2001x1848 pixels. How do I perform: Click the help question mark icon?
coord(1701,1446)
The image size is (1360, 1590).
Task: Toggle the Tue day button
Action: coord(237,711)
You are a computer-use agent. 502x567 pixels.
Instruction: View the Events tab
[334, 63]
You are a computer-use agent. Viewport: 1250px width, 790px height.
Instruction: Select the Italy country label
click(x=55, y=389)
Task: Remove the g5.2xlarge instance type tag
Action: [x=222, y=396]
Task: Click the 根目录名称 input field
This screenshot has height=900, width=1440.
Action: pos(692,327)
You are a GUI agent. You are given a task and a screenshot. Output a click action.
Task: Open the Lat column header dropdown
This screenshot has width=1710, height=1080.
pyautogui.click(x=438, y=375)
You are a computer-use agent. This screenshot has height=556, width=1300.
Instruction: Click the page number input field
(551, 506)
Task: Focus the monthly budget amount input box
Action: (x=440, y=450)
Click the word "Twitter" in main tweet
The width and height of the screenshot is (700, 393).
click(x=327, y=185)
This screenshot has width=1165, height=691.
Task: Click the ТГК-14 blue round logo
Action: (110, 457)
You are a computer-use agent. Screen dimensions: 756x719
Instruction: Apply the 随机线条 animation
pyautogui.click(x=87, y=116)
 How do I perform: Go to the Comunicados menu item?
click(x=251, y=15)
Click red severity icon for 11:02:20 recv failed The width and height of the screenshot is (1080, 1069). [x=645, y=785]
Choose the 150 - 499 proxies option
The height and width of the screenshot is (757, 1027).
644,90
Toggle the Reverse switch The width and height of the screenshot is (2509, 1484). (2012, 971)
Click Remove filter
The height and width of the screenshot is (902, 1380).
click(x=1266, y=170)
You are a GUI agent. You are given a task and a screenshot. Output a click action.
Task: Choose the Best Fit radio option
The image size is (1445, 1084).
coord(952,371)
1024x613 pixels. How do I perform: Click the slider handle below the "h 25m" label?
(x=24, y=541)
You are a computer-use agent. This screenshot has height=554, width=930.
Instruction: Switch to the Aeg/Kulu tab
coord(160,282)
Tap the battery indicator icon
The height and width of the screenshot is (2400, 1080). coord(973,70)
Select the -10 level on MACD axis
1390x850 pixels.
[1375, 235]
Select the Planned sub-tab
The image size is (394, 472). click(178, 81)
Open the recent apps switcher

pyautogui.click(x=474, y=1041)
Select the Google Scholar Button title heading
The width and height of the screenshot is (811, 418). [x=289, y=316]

• • • • • • •

**What needs to be done**
Rewrite the records above as a Markdown table with two columns, Number and Record, one line per row, numbered in order. Leave out blank lines.

**Answer to the problem**
| Number | Record |
|---|---|
| 1 | 2001x1848 pixels. How do I perform: Click the help question mark icon? |
| 2 | coord(1701,1446) |
| 3 | The image size is (1360, 1590). |
| 4 | Task: Toggle the Tue day button |
| 5 | Action: coord(237,711) |
| 6 | You are a computer-use agent. 502x567 pixels. |
| 7 | Instruction: View the Events tab |
| 8 | [334, 63] |
| 9 | You are a computer-use agent. Viewport: 1250px width, 790px height. |
| 10 | Instruction: Select the Italy country label |
| 11 | click(x=55, y=389) |
| 12 | Task: Remove the g5.2xlarge instance type tag |
| 13 | Action: [x=222, y=396] |
| 14 | Task: Click the 根目录名称 input field |
| 15 | This screenshot has height=900, width=1440. |
| 16 | Action: pos(692,327) |
| 17 | You are a GUI agent. You are given a task and a screenshot. Output a click action. |
| 18 | Task: Open the Lat column header dropdown |
| 19 | This screenshot has width=1710, height=1080. |
| 20 | pyautogui.click(x=438, y=375) |
| 21 | You are a computer-use agent. This screenshot has height=556, width=1300. |
| 22 | Instruction: Click the page number input field |
| 23 | (551, 506) |
| 24 | Task: Focus the monthly budget amount input box |
| 25 | Action: (x=440, y=450) |
| 26 | Click the word "Twitter" in main tweet |
| 27 | The width and height of the screenshot is (700, 393). |
| 28 | click(x=327, y=185) |
| 29 | This screenshot has width=1165, height=691. |
| 30 | Task: Click the ТГК-14 blue round logo |
| 31 | Action: (110, 457) |
| 32 | You are a computer-use agent. Screen dimensions: 756x719 |
| 33 | Instruction: Apply the 随机线条 animation |
| 34 | pyautogui.click(x=87, y=116) |
| 35 |  How do I perform: Go to the Comunicados menu item? |
| 36 | click(x=251, y=15) |
| 37 | Click red severity icon for 11:02:20 recv failed The width and height of the screenshot is (1080, 1069). [x=645, y=785] |
| 38 | Choose the 150 - 499 proxies option |
| 39 | The height and width of the screenshot is (757, 1027). |
| 40 | 644,90 |
| 41 | Toggle the Reverse switch The width and height of the screenshot is (2509, 1484). (2012, 971) |
| 42 | Click Remove filter |
| 43 | The height and width of the screenshot is (902, 1380). |
| 44 | click(x=1266, y=170) |
| 45 | You are a GUI agent. You are given a task and a screenshot. Output a click action. |
| 46 | Task: Choose the Best Fit radio option |
| 47 | The image size is (1445, 1084). |
| 48 | coord(952,371) |
| 49 | 1024x613 pixels. How do I perform: Click the slider handle below the "h 25m" label? |
| 50 | (x=24, y=541) |
| 51 | You are a computer-use agent. This screenshot has height=554, width=930. |
| 52 | Instruction: Switch to the Aeg/Kulu tab |
| 53 | coord(160,282) |
| 54 | Tap the battery indicator icon |
| 55 | The height and width of the screenshot is (2400, 1080). coord(973,70) |
| 56 | Select the -10 level on MACD axis |
| 57 | 1390x850 pixels. |
| 58 | [1375, 235] |
| 59 | Select the Planned sub-tab |
| 60 | The image size is (394, 472). click(178, 81) |
| 61 | Open the recent apps switcher |
| 62 | pyautogui.click(x=474, y=1041) |
| 63 | Select the Google Scholar Button title heading |
| 64 | The width and height of the screenshot is (811, 418). [x=289, y=316] |